"CHILDREN OF EDEN" IS MAGNIFICENT

There is a word for the North Carolina Theatre’s gala full-scale production of CHILDREN OF EDEN, and that word is MAGNIFICENT. The storybook scenery borrowed from the Music Theatre of Wichita, Kansas; the sets designed by J. Branson; and the properties designed by Heather Garrett are lush. The lighting by Robert Hand is luminous and the brightly colored biblical costumes provided by the Paper Mill Playhouse (the State Theatre of New Jersey) and those created especially for NCT by Denise Schumaker are a veritable feast for the eye. Particularly impressive are the elaborate outfits for the awesome array of animals who appear before Adam and Eve in "The Naming" scene in Act I and return in Act II to file into Noah’s Ark, two by two.

Broadway veteran Craig Schulman, a highly talented supporting cast of rising Broadway stars and accomplished local performers, and exuberant instrumental accompaniment by musical director/conductor McCrae Hardy and his orchestra again demonstrate why many critics consider CHILDREN OF EDEN to be the best biblical rock musical of all time. Vacation Bible School was never like this! Composer/lyricist Stephen Schwartz (GODSPELL and PIPPIN) and librettist John Caird, who co-directed LES MISÉRABLES, employ soaring melodies, humorous and poignant lyrics, and bright, witty dialogue to retell the first nine chapters of the Book of Genesis as a story of "second chances" in which problematical parent-child relationships take center stage.

The authors take a few liberties with the biblical text, most noticeably in adding the character of the beautiful servant girl Yonah (Stephanie Fredricks) of the race of Cain to the story of the Flood to create more dramatic tension in Act II. But this joyous and inspirational musical remains faithful to the spirit of the original story. In CHILDREN OF EDEN, a loving but lonely Father/God (Craig Schulman) creates Adam and Eve (Joe Cassidy and Sabrina Scherff) in his own image, delights in his "children," takes a fatherly interest in their affairs, and denies them nothing except the eating of the fruit of the Tree of the Knowledge of Good and Evil.

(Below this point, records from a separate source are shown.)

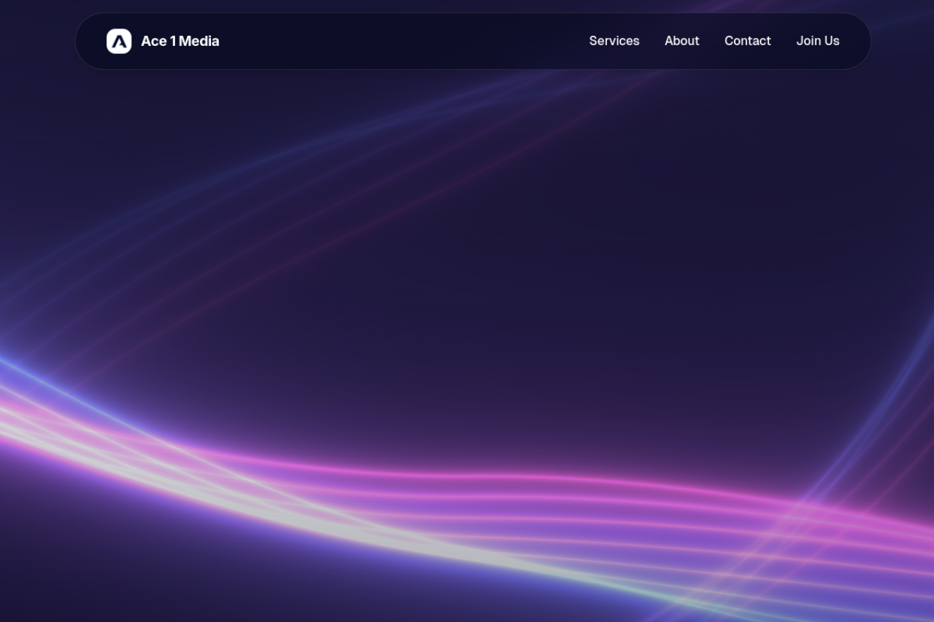Select the first nav item, Services
This screenshot has height=622, width=934.
(x=614, y=41)
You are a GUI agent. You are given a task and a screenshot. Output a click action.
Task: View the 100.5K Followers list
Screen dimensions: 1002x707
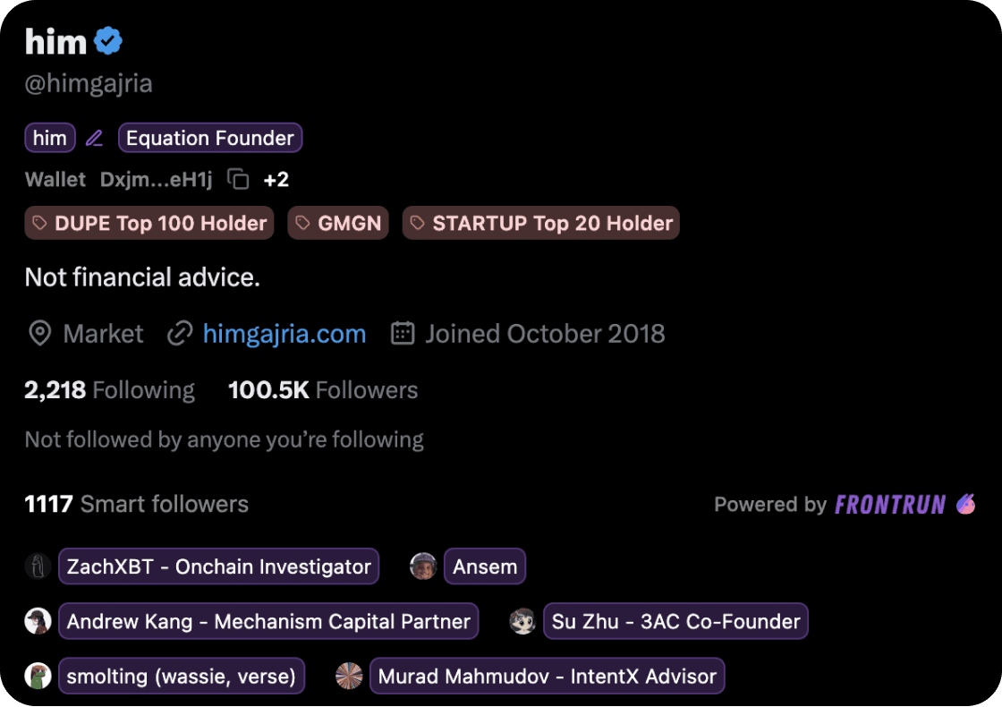click(322, 390)
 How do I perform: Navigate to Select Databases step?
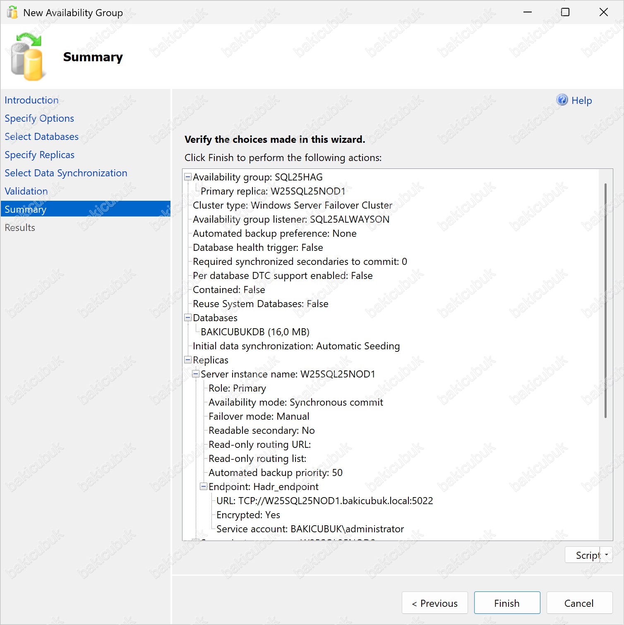pyautogui.click(x=41, y=137)
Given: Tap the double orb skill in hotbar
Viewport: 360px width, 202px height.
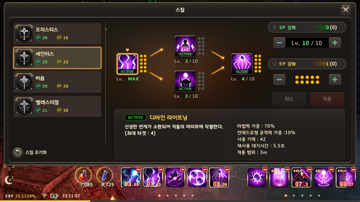Looking at the screenshot, I should click(197, 178).
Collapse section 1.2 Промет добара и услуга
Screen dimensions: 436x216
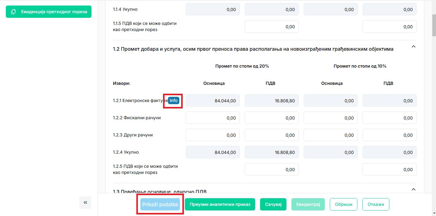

But, wouldn’t you know it, the ever-curious Eve cannot resist the temptation to taste that very fruit. After Eve eats of the Forbidden Fruit, and after Adam refuses Father’s order to cast her off, they both are expelled from the Garden of Eden into the rugged Wilderness, where they eke out a hard-scrabble existence, still faithful to Father, and all the while hoping that He will again speak to them. With the arrival of the young Cain and Abel (Florian Kreuk and Whitney Royal in a frisky cameo) comes the first Generation Gap between parents and children. Later, the adult Cain and Abel (Ray Walker and Jeremy Woodard) peacefully coexist until that terrible day when an infuriated Cain violently argues with Adam. When his younger brother tries to intervene, Cain furiously attacks and kills Abel in a powerful scene that hits the audience like a punch to the solar plexus.